As a final note, I would like to express my gratitude towards not only the group, but Mike as well for making this project possible. I have thoroughly enjoyed every aspect of work, design, research and reading I have put in to this project and I am proud of the result.

Ladies Weekly Dinner Group at Blue Haven Retirement Village

Originally, I had chosen Susannah Place, a museum apart of Sydney Living Museums, as my chosen organisation. A terrace of four houses located within the Rocks, Susannah Place housed more than 100 families between 1844 and 1990 and is characterised by tiny backyards, basement kitchens and outhouses. Initially, I wanted to work with Susannah Place for one key reason. As a child, my mother took me to the museum and it is my earliest memory of being fascinated by history. In particular, I was enthralled with the way the museum captured eras, memories, family histories, architecture and aesthetics through the restoration of each house. Stepping into Susannah Place is like time travelling to a different era.

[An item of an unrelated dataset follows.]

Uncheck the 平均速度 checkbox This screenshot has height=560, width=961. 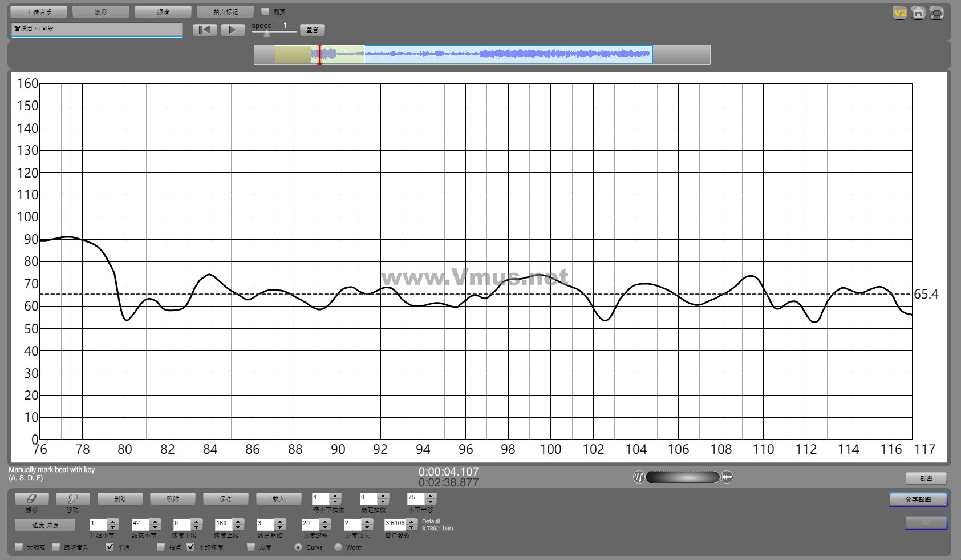click(190, 547)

However, I’ve experienced some difficulty in setting up a project at the museum, so have come up with a new organisation and idea for a project. I am extremely interested in personal histories and after speaking with my mother and grandmother I came up with a solution. My grandmother lives in Blue Haven Retirement Village which is located in my hometown of Kiama on the south coast. She is a part of a social group of 8-10 ladies who meet for dinner weekly. After discussing the group with my grandmother, I had a couple ideas of what could be beneficial to both their group and my project. I am thinking that it might beneficial if I collated a recipe and short anecdote from each of the group’s members into a small cookbook. In my experience, certain foods, recipes and social experiences are tied into the collective memories of our lives. I believe the connection between food and memory/personal history is an avenue of history that hasn’t often been explored and is something that intrigues me greatly. It is incredible to me how by cooking a certain recipe or eating a certain food, we can be transported back to particular moments in our histories. As it is my last semester of university, I have found myself contemplating what history means to me- why I chose to study it, why I love it, how it has altered my life course and how I define it. These are questions that I am eager to have answered by people outside of the academic/professional historical professions. I am far more interested in understanding history’s implications in the everyday on everyday people. Essentially, I want to take all the knowledge I have acquired over my degree and apply it to life ‘beyond the classroom’. 
That being said, I am extremely eager to undertake work on my project in the semester break when I head home to visit my family. I believe this project will be extremely sentimental and meaningful not only for myself but the group as well. I am extremely excited to begin interviewing these ladies and to hear their amazing personal histories.